Proof: See Figure 1.3 for an illustration – perhaps you are already convinced by this, but let’s be careful. $$\hat{Y}=mX+bE$$ such that $D = \|Y-\hat{Y}\|^2 = \|Y-mX-bE\|^2$ is minimal. Using some vector calculus, we have $\frac{\partial D}{\partial m} = \frac{\partial}{\partial m} (Y-mX-bE)\cdot (Y-mX-bE) = -2(Y-mX-bE)\cdot X$ and $\frac{\partial D}{\partial b} = \frac{\partial}{\partial b} (Y-mX-bE)\cdot (Y-mX-bE) = -2(Y-mX-bE)\cdot E.$

So both derivatives are zero exactly when $$\hat{Y}=(Y-mX-bE)$$ is orthogonal to both $$X$$ and $$E$$, and therefore every vector in $$H$$.

We also obtain equations for $$m$$ and $$b$$ just as in our first look at this problem.

\begin{aligned} m(X\cdot E) &+ b(E\cdot E) &= (Y\cdot E) \cr m(X\cdot X) &+ b(E\cdot X) &= (Y\cdot X) \cr \end{aligned} \tag{1.3}

We leave it is an exercise below to check that these are the same equations that we obtained in Equation 1.2.

1.3.1 Exercises

1. Verify that Equation 1.2 and Equation 1.3 are equivalent.

1.4 The Multivariate Case (Calculus)

Having worked through the problem of finding a “line of best fit” from two points of view, let’s look at a more general problem. We looked above at a scatterplot showing the relationship between gas mileage and engine size (displacement). There are other factors that might contribute to gas mileage that we want to consider as well – for example:

• a car that is heavy compared to its engine size may get worse mileage
• a sports car with a drive train that gives fast acceleration as compared to a car with a transmission designed for long trips may have different mileage for the same engine size.
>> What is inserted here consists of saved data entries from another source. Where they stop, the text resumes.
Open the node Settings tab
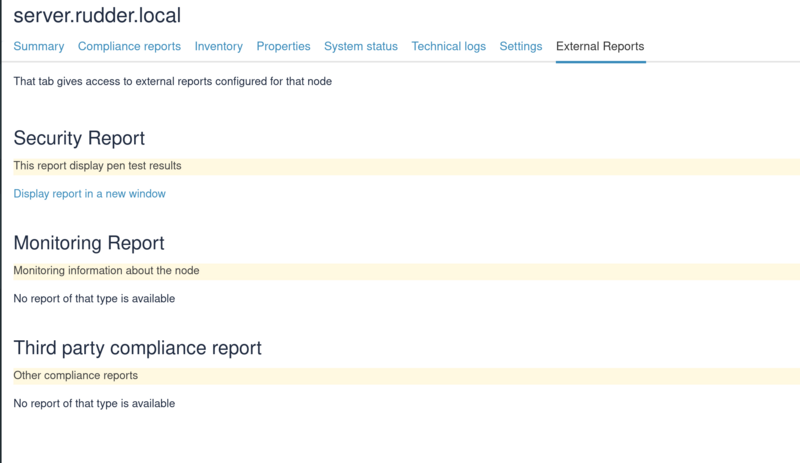This screenshot has width=800, height=463. click(520, 46)
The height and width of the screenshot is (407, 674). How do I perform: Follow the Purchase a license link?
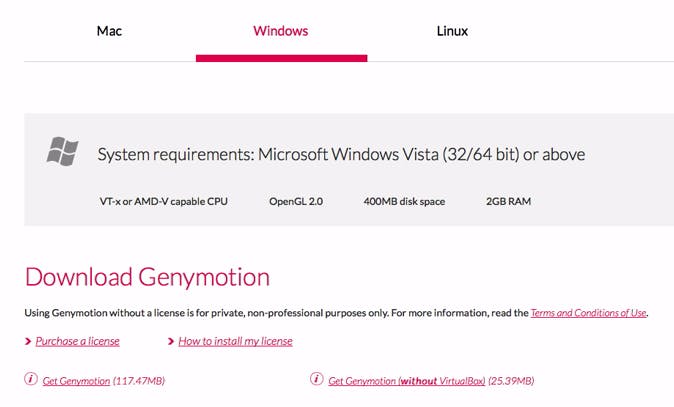pyautogui.click(x=77, y=341)
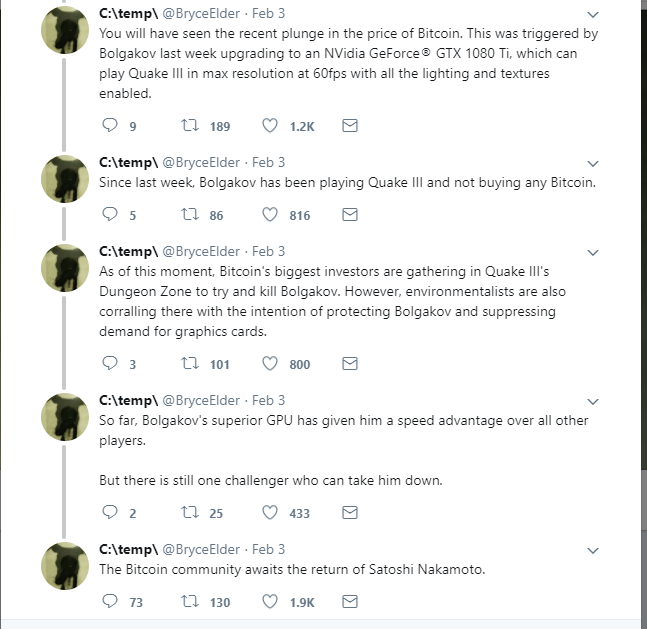Like the tweet with 433 likes

click(x=269, y=513)
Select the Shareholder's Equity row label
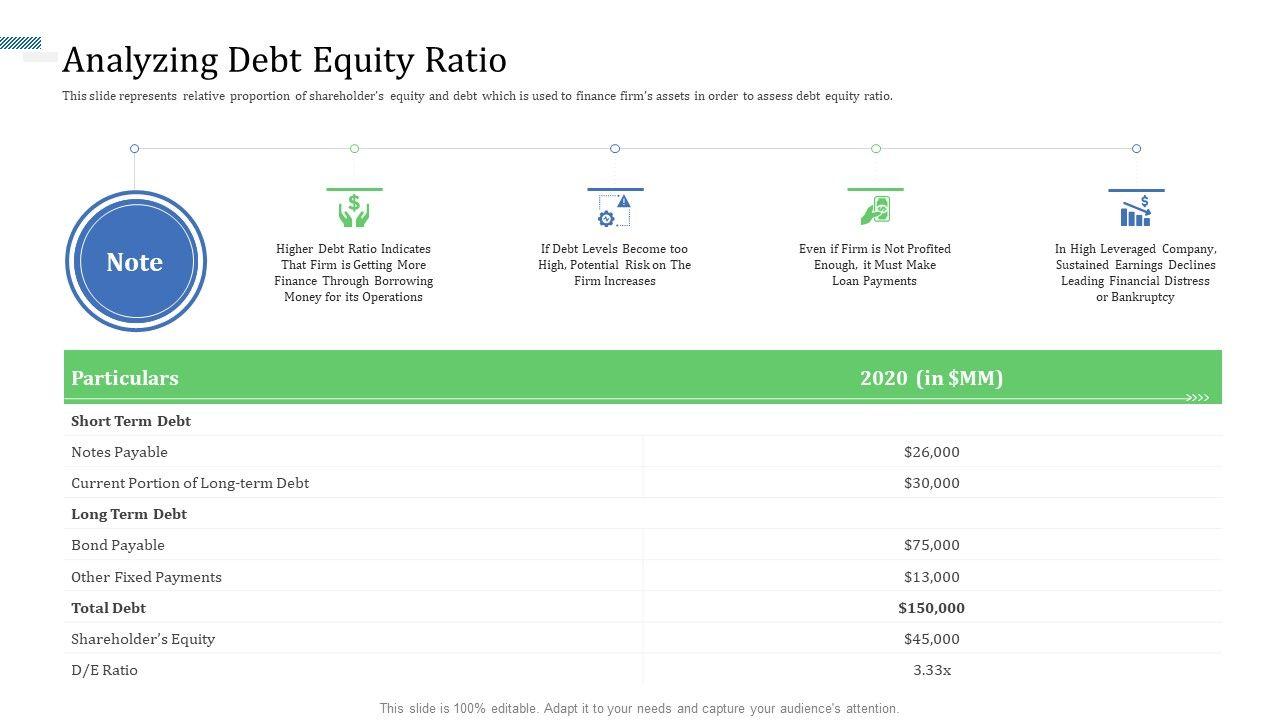Image resolution: width=1280 pixels, height=720 pixels. click(x=143, y=639)
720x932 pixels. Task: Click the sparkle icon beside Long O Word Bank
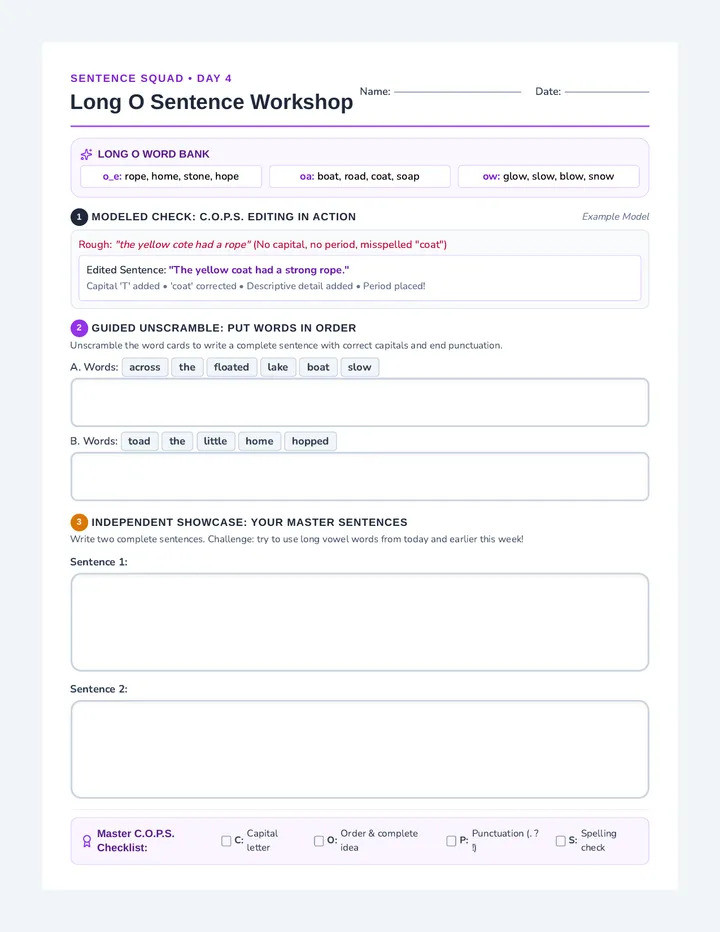pyautogui.click(x=86, y=155)
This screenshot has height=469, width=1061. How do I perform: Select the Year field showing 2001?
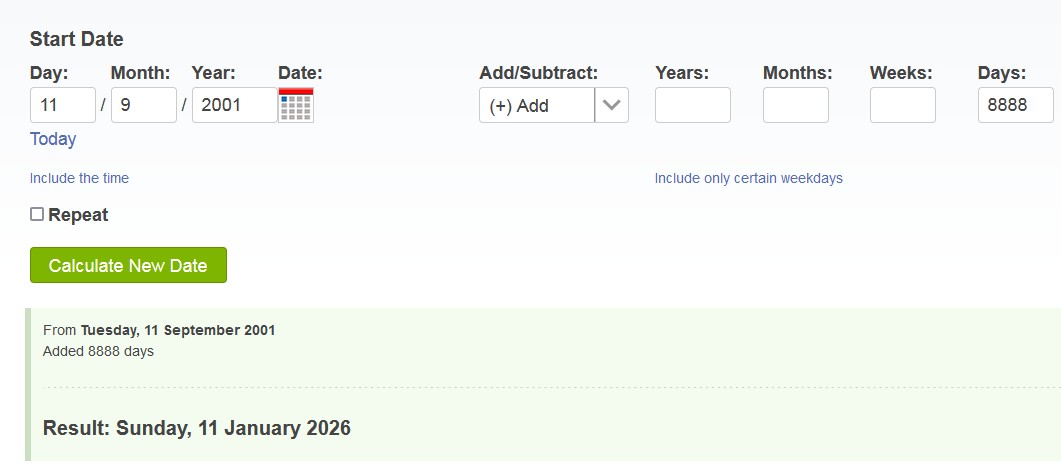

Suppose we wish to use engine displacement, vehicle weight, and acceleration all together to predict mileage. Instead of looking points $$(x_i,y_i)$$ where $$x_i$$ is the displacement of the $$i^{th}$$ car model and we try to predict a value $$y$$ from a corresponding $$x$$ as $$y=mx+b$$ – let’s look at a situation in which our measured value $$y$$ depends on multiple variables – say displacement $$d$$, weight $$w$$, and acceleration $$a$$ with $$k=3$$ – and we are trying to find the best linear equation

$y=m_1 d + m_2 w + m_3 a +b \tag{1.4}$

But to handle this situation more generally we need to adopt a convention that will allow us to use indexed variables instead of $$d$$, $$w$$, and $$a$$. We will use the tidy data convention.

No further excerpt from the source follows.